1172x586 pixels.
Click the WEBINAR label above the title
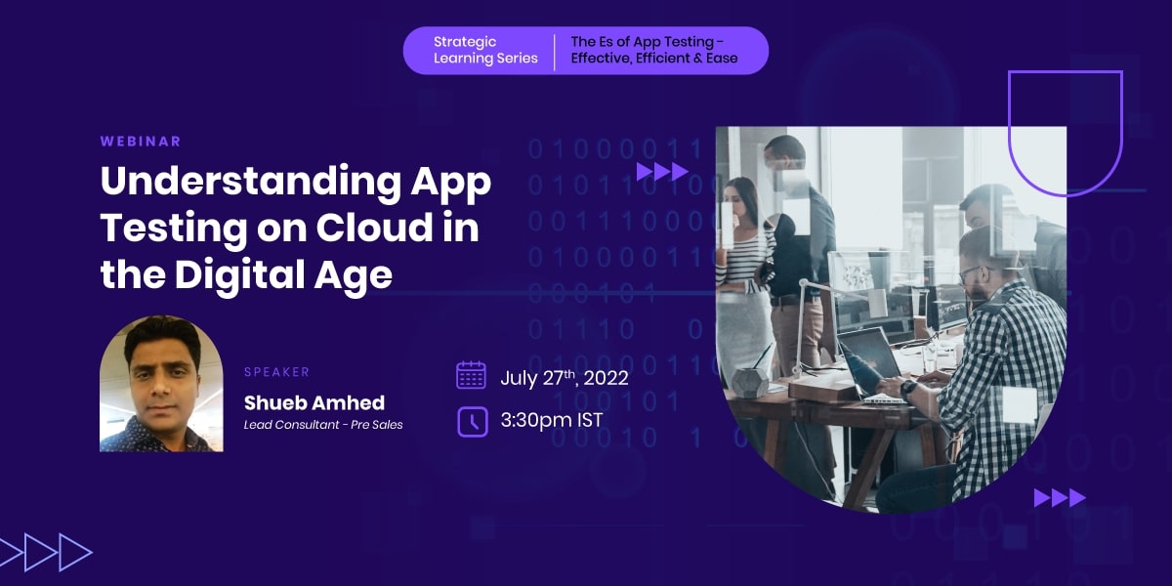tap(141, 142)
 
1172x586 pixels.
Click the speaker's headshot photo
tap(161, 384)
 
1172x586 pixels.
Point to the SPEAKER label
tap(276, 372)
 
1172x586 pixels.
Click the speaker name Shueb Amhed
tap(314, 402)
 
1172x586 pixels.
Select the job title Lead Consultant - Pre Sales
tap(323, 424)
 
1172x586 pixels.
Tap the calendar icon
tap(472, 375)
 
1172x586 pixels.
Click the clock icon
tap(473, 422)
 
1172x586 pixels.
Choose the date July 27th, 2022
tap(565, 378)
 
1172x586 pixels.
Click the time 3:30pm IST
tap(552, 420)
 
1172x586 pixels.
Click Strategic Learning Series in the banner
tap(485, 50)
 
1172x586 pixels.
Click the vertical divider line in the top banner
tap(555, 52)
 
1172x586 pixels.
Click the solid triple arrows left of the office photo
tap(662, 172)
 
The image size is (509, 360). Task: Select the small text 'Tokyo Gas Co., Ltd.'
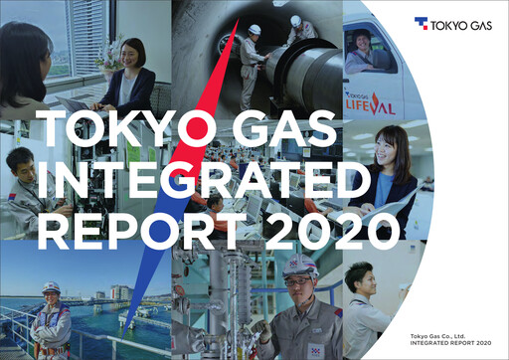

# # # #

Copy all the records above, swapping every "Click" for "Press" and keeping everything else the same. Omit the pictures.

▶ **IN RESPONSE**:
1172x586 pixels.
Press the WEBINAR label above the title
tap(141, 142)
 
1172x586 pixels.
Press the speaker's headshot photo
tap(161, 384)
 
1172x586 pixels.
Point to the SPEAKER label
tap(276, 372)
 
1172x586 pixels.
Press the speaker name Shueb Amhed
tap(314, 402)
 
1172x586 pixels.
Select the job title Lead Consultant - Pre Sales
tap(323, 424)
 
1172x586 pixels.
Tap the calendar icon
tap(472, 375)
 
1172x586 pixels.
Press the clock icon
tap(473, 422)
 
1172x586 pixels.
Choose the date July 27th, 2022
tap(565, 378)
 
1172x586 pixels.
Press the time 3:30pm IST
tap(552, 420)
 
1172x586 pixels.
Press Strategic Learning Series in the banner
tap(485, 50)
 
1172x586 pixels.
Press the vertical divider line in the top banner
tap(555, 52)
 
1172x586 pixels.
Press the solid triple arrows left of the office photo
tap(662, 172)
 
The image size is (509, 360). Task: Select the small text 'Tokyo Gas Co., Ltd.'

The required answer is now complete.